In terms of measuring the wellbeing of the Bhutanese population, the GNH Index—also known as the GNH Happiness Survey—is employed. The index comprises nine key domains that are supported by 33 indicators:

Source: GNH Centre Bhutan | Happiness Index

“The Index makes the analysis of the nation’s wellbeing with each person’s achievements in each indicator,” noted GNH Centre Bhutan, a non-profit civil society organization. “In addition to analysing the happiness and wellbeing of the people, it also guides how policies may be designed to further create enabling conditions for the weaker scoring results of the survey.”

But while such comprehensive approaches from the aforementioned countries are undoubtedly impressive, that’s not to say GDP is completely defunct—far from it. It still provides the most useful snapshot of an economy at any given point in time and offers policymakers crucial information about how quickly or slowly an economy is expanding or contracting. And by identifying the components used to calculate GDP—namely consumption, investment, government spending and the import/export balance—one can still accurately pinpoint specific areas within an economy that are thriving and/or underperforming and ones that require attention. Nonetheless, the heightened focus being placed on a range of quality-of-life indicators such as mental wellbeing, climate change and the environment, social and human-rights issues, and health and education standards means that GDP’s power continues to be diluted in favour of a broader approach to addressing wellbeing.

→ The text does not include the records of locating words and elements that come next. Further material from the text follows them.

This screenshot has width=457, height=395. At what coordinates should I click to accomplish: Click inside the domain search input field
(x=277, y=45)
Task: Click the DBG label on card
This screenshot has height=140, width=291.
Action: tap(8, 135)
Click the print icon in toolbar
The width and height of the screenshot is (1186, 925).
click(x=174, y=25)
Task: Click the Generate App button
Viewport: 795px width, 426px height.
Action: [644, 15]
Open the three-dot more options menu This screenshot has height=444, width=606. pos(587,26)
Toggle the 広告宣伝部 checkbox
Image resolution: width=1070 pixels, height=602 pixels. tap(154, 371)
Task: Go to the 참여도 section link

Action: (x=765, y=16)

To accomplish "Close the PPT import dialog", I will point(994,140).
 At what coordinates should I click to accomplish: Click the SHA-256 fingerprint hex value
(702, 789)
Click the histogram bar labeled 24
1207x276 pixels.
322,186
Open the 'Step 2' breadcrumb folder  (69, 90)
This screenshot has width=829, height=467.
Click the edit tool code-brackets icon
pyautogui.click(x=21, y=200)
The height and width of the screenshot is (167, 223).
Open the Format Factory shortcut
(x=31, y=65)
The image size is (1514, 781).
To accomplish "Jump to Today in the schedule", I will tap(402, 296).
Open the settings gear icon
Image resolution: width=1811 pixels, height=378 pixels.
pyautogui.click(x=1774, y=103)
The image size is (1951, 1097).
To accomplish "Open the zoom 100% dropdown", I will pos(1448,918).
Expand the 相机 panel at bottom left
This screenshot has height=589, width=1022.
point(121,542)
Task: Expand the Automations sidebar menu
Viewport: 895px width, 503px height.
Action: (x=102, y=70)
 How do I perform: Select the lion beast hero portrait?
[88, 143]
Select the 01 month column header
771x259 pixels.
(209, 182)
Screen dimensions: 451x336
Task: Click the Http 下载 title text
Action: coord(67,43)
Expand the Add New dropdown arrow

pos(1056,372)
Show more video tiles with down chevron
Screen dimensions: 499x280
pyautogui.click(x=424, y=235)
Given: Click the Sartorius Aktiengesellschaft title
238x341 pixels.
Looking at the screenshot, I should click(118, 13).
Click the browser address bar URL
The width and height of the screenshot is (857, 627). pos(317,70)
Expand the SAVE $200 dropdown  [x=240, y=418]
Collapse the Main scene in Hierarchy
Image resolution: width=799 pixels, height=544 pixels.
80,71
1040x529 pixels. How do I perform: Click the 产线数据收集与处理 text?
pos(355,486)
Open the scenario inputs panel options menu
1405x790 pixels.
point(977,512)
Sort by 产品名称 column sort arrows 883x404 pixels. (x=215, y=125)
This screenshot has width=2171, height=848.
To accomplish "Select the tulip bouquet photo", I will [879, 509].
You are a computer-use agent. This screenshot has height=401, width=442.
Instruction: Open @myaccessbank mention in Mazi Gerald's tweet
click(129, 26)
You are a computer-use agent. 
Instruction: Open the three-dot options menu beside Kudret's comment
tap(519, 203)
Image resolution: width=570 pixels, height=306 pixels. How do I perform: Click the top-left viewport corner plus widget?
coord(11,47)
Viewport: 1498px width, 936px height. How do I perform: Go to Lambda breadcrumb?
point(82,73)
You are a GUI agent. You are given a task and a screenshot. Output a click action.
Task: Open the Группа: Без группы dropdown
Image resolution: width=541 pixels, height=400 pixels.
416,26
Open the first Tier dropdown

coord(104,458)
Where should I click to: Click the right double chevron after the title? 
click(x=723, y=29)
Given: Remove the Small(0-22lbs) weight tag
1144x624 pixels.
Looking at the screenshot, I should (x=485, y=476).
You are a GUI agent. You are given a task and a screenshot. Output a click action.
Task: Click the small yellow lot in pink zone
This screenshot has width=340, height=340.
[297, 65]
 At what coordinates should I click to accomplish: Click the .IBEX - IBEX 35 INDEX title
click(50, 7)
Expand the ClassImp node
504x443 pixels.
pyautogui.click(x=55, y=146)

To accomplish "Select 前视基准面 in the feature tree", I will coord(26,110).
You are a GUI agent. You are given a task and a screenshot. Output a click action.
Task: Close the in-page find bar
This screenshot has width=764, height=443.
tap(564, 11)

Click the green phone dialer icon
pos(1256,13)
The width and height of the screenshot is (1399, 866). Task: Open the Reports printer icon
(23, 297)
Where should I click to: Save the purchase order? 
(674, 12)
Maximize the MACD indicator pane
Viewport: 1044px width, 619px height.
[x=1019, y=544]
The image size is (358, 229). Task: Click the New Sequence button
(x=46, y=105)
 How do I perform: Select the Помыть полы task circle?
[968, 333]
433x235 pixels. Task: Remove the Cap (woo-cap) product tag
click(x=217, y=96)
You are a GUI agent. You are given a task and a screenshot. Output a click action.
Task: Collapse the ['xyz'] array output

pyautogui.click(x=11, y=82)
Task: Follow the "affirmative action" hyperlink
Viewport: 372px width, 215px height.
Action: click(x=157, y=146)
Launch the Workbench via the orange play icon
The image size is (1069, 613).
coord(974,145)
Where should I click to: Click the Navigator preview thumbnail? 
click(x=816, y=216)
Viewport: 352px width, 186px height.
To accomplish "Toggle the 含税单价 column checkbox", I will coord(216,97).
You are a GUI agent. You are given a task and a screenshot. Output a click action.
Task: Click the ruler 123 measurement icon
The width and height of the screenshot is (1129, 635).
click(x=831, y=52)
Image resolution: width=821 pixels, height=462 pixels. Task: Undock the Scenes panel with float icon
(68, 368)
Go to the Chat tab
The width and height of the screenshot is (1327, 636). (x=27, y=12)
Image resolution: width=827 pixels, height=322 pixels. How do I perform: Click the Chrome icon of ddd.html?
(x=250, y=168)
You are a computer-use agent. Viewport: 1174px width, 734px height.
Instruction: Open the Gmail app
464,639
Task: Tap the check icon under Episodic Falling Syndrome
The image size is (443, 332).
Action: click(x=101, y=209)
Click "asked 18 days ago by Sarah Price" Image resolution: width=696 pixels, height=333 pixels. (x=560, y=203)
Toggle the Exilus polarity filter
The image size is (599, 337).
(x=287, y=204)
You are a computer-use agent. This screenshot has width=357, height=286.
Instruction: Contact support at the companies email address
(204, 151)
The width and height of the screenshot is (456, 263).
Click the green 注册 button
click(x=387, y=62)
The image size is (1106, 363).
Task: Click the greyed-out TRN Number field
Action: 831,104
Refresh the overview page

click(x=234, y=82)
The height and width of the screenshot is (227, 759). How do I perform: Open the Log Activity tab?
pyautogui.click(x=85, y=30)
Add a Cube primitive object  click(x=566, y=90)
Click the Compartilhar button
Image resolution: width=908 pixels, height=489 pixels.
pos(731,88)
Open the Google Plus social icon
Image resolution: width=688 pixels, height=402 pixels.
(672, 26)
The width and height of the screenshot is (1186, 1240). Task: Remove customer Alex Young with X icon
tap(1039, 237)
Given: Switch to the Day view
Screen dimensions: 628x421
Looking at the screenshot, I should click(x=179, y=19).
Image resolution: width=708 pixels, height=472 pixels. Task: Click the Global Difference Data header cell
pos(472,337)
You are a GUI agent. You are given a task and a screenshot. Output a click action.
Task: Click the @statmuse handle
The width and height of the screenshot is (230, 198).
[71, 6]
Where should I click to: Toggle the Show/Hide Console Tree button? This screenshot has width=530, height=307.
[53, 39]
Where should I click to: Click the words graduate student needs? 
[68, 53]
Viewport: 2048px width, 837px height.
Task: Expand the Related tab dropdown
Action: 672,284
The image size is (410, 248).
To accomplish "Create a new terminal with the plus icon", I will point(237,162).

Will GDP be dethroned as the go-to proxy for standard of living any time soon? Unlikely. But the expansion in recent years of the conception of what constitutes a high standard of living and the growing awareness that income per capita on its own rarely reflects a population’s true quality of life means that GDP does not command the same influence within the minds and strategies of policymakers as it did once upon a time.

As Joseph Stiglitz observed, it should be clear that despite increases in GDP and the 2008 crisis being well behind us, quality of life across the globe is not necessarily better. “We see this in the political discontent rippling through so many advanced countries; we see it in the widespread support of demagogues, whose successes depend on exploiting economic discontent; and we see it in the environment around us, where fires rage and floods and droughts occur at ever-increasing intervals.”

And as we gradually emerge from yet another ongoing global crisis, the need to capture all factors that impact the overall quality of our lives could not be more urgent.